▶ _TASK PROMPT_: The response must contain every line below in which "computer" appears.

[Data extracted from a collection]
☆ ☆ ☆
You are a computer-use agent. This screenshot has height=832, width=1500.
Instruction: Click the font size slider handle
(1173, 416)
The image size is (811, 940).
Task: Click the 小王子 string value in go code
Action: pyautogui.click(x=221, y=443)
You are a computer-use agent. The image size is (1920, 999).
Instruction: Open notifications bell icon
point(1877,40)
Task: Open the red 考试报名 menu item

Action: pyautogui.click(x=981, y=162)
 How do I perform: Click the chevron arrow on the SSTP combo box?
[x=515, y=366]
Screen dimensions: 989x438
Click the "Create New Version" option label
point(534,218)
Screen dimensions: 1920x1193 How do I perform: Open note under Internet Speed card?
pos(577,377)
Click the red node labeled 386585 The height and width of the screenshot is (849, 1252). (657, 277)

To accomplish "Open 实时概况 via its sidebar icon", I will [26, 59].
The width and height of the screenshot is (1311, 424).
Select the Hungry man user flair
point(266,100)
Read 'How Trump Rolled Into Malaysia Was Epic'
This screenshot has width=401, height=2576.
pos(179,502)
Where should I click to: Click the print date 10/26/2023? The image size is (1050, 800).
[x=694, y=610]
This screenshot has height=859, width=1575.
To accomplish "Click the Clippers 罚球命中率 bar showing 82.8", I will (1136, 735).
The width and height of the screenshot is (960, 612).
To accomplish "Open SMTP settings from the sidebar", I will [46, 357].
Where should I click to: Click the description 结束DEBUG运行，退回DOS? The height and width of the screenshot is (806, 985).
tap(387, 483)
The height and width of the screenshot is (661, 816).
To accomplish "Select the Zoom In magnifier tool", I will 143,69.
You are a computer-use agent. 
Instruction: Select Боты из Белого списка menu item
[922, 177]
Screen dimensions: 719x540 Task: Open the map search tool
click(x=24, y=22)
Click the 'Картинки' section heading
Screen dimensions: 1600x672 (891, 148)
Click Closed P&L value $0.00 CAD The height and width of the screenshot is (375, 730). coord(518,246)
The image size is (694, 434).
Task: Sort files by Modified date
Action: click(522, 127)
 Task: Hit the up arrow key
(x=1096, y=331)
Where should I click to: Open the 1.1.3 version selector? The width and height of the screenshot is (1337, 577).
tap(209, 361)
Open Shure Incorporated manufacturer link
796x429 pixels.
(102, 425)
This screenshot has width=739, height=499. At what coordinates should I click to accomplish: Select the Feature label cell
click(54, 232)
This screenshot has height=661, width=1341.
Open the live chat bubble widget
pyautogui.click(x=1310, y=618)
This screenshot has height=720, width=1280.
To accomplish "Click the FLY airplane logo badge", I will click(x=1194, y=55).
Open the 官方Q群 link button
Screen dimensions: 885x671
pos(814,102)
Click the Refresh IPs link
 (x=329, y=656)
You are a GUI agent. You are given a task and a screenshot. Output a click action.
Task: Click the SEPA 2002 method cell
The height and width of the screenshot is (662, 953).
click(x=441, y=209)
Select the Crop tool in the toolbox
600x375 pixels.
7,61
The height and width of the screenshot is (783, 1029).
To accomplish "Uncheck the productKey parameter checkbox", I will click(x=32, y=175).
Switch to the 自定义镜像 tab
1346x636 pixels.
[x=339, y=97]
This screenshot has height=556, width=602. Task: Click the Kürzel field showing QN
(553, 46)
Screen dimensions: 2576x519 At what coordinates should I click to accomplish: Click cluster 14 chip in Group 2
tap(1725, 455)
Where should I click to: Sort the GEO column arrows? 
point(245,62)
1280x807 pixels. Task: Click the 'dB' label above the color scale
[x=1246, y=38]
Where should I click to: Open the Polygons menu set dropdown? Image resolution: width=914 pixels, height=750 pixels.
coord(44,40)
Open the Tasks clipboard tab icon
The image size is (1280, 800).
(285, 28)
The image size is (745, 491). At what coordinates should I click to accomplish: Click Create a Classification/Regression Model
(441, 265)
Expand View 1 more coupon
☆ ☆ ☆
▶ _ANSWER BOX_:
You are a computer-use agent. This screenshot has height=832, width=1500.
You are a computer-use agent. The image size is (1920, 999).
You are a computer-use agent. 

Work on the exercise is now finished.